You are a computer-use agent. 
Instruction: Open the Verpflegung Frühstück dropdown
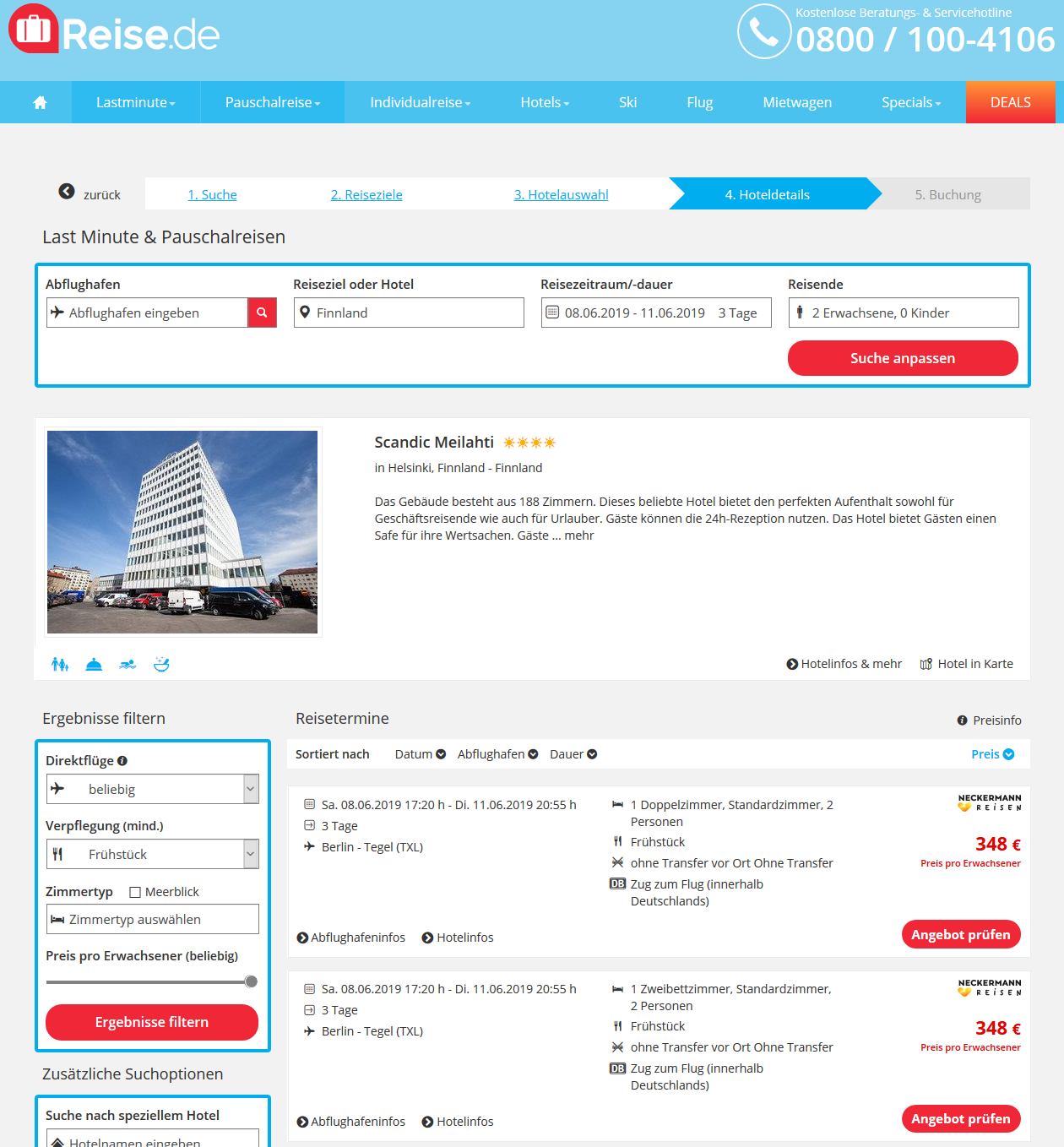point(153,854)
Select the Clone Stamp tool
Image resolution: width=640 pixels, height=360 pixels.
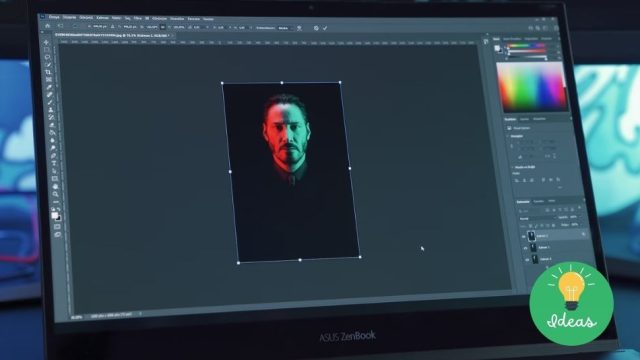pos(51,110)
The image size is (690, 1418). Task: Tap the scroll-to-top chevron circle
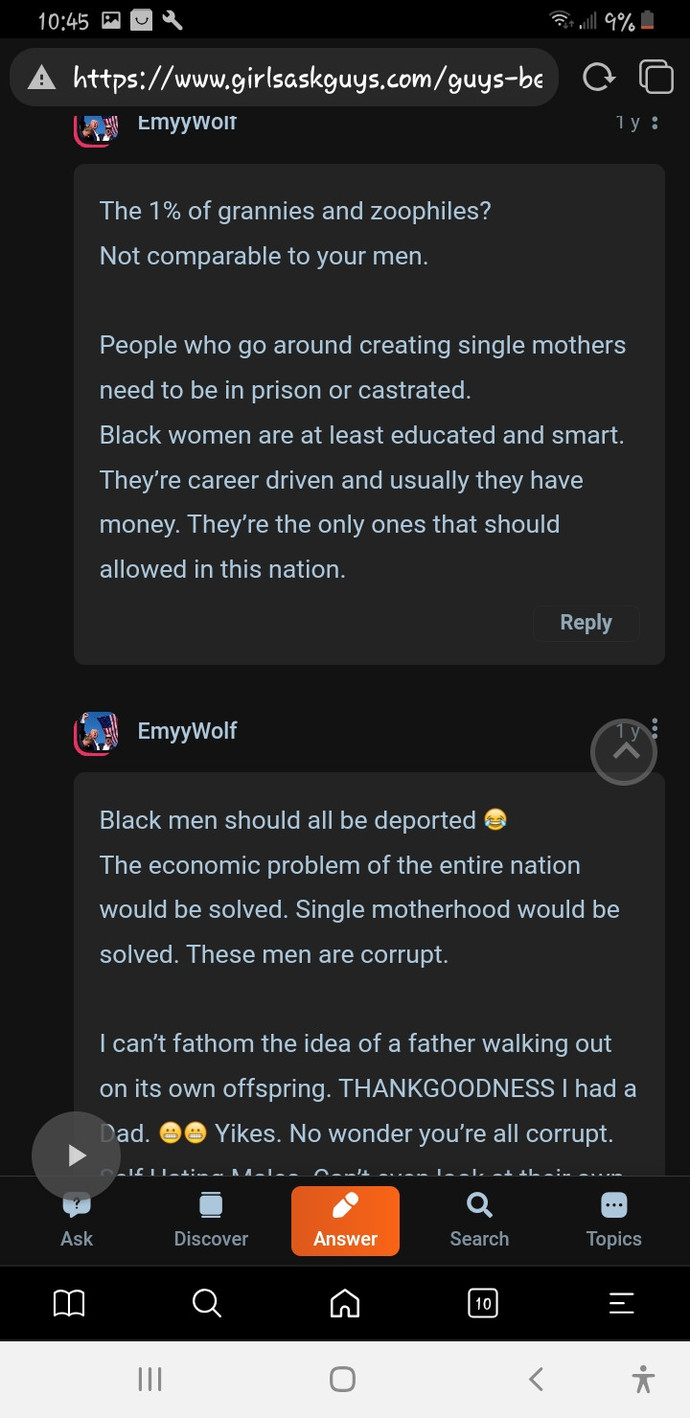(624, 752)
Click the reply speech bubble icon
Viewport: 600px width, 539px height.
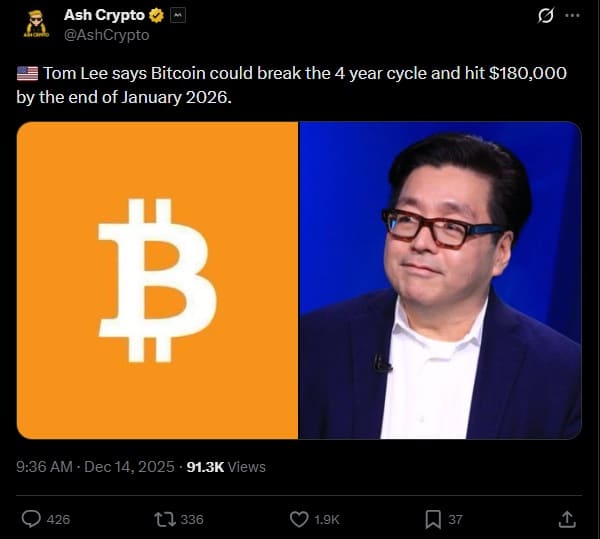coord(31,519)
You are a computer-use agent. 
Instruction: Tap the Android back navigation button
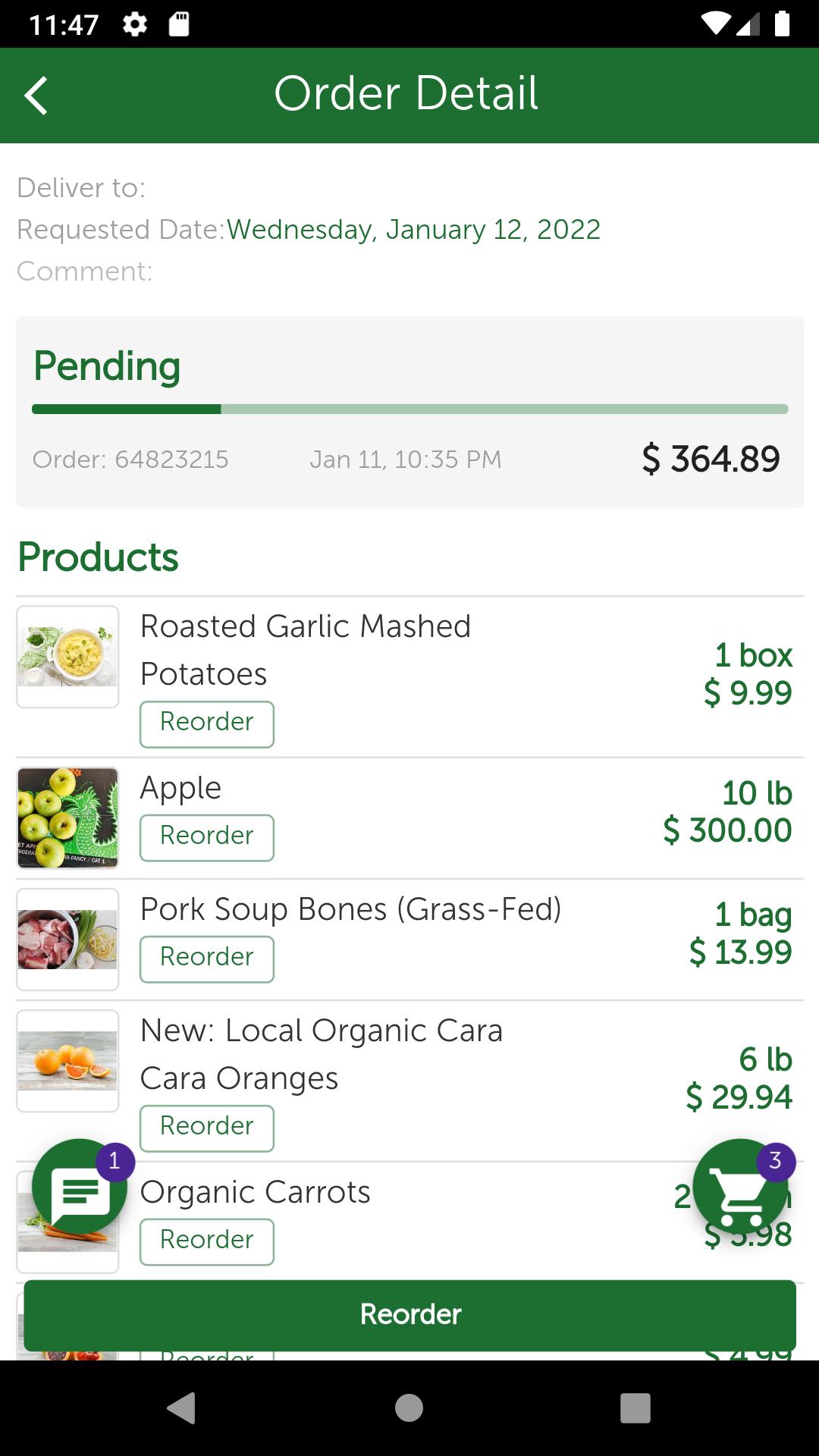coord(182,1408)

__PROBLEM REQUIREMENTS__.
Omit the pictures, and please restate word for word the lines running from the line with "Instruction: Open the" to the end of the entries.

__THE COMPLETED TASK__.
Instruction: Open the Verpflegung Frühstück dropdown
point(153,854)
Select the Clone Stamp tool
Image resolution: width=640 pixels, height=360 pixels.
pos(51,110)
The image size is (690, 1418). Task: Tap the scroll-to-top chevron circle
(624, 752)
Click the reply speech bubble icon
Viewport: 600px width, 539px height.
coord(31,519)
You are a computer-use agent. 
Instruction: Tap the Android back navigation button
coord(182,1408)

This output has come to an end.